É um contrato de emprego sem salário. É um contrato que não gera obrigação ao empregador de prover trabalho. É um contrato em que o empregado pode recusar o trabalho oferecido sem gerar ato de insubordinação ou ato de indisciplina, conforme expressamente disposto no §3º, do art. 452-A (“A recusa da oferta não descaracteriza a subordinação para fins do contrato de trabalho intermitente”).
A subordinação neste tipo de contrato somente ocorrerá se o empregado aceitar a convocação. A recusa é ato de exercício de liberdade do empregado.
De novo a lei nos coloca diante de um rompimento de paradigma. O trabalho ocasional sempre levou como argumento de exclusão de vínculo de emprego, além da ausência do seu caráter habitual, a possibilidade de recusa pelo prestador de serviços. Todavia, a nova lei inaugura a inclusão da ausência de habitualidade e da manifestação contrária pelo prestador de serviços como elementos incapazes de excluir o vínculo de emprego.
A subordinação jurídica sempre foi o aspecto mais relevante de sobrevivência do Direito do Trabalho na afirmação da proteção na relação de emprego e da relação de emprego.
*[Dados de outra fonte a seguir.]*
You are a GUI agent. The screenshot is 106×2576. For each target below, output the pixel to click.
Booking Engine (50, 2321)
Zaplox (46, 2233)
A subordinação permite ao empregador o exercício dos poderes disciplinar e diretivo, comandos típicos e decorrentes do próprio contrato de trabalho e valerá na relação de trabalho intermitente de forma condicionada à aceitação da convocatória do empregador.
Há muito ainda que se estudar nesta relação de emprego sui generis em que há nítida inversão de controle do contrato e de sua vigência pelo empregado. Caberá às empresas a avaliação da conveniência de manter trabalhadores nesta condição e, quando se trata de organização empresarial, a possibilidade de recusa pelo empregado de executar o trabalho parece incompatível com a dinâmica das empresas. Talvez este tipo de contrato, tão praticado em outros países, não atinja o desejo de redução na estatística dos desempregados.